L’orientamento strategico della gestione

 

Gli atteggiamenti imprenditoriali di attesa, anticipatorio e attivo:

Nei confronti dell’evoluzione dell’ambiente esterno, l’imprenditore o il gruppo imprenditoriale può adottare tre differenti tipi di atteggiamenti:

1) un atteggiamento di attesa (ripetitivo), che consiste nell’aspettare il verificarsi di fenomeni evolutivi nel mercato per promuovere (soltanto dopo che essi si sono chiaramente verificati) gli opportuni adattamenti della gestione.

2) un atteggiamento anticipatorio (difensivo), che si traduce nell’attuazione di uno sforzo costante di previsione dei mutamenti ambientali, allo scopo di poter realizzare, in modo anticipatorio e tempestivo, le necessarie modifiche nei comportamenti di gestione.

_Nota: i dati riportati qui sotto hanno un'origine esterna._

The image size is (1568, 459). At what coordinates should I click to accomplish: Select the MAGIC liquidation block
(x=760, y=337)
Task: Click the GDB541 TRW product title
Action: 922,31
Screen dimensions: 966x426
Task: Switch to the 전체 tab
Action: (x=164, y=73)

3) un atteggiamento attivo (di sviluppo o innovativo), che si concreta nella promozione di azioni tendenti ad influenzare l’ambiente nel senso più favorevole alle prospettive di sviluppo aziendale.

 

La gerarchia delle strategie aziendali: strategie complessive, competitive e funzionali:

La strategia rappresenta sempre un comportamento imprenditoriale di tempo lungo finalizzato al raggiungimento di obiettivi primari della gestione (formulato a livello alto-direzionale). Quindi fissare la strategia significa programmare l’impiego delle risorse aziendali in funzione di obiettivi innovativi di tempo lungo.

Le strategie aziendali si ordinano secondo una precisa gerarchia, che vede al vertice le strategie complessive (strategia d’impresa), al centro quelle competitive (strategie d’area d’affari) e alla base quelle funzionali (strategie di produzione, di vendita, di finanza, ecc.).

La strategia complessiva stabilisce in quali settori o aree d’affari l’azienda vuole investire le sue risorse e individua le politiche di mercato che, all’interno di ciascuna area d’affari, consentiranno alle imprese di realizzare gli obiettivi competitivi.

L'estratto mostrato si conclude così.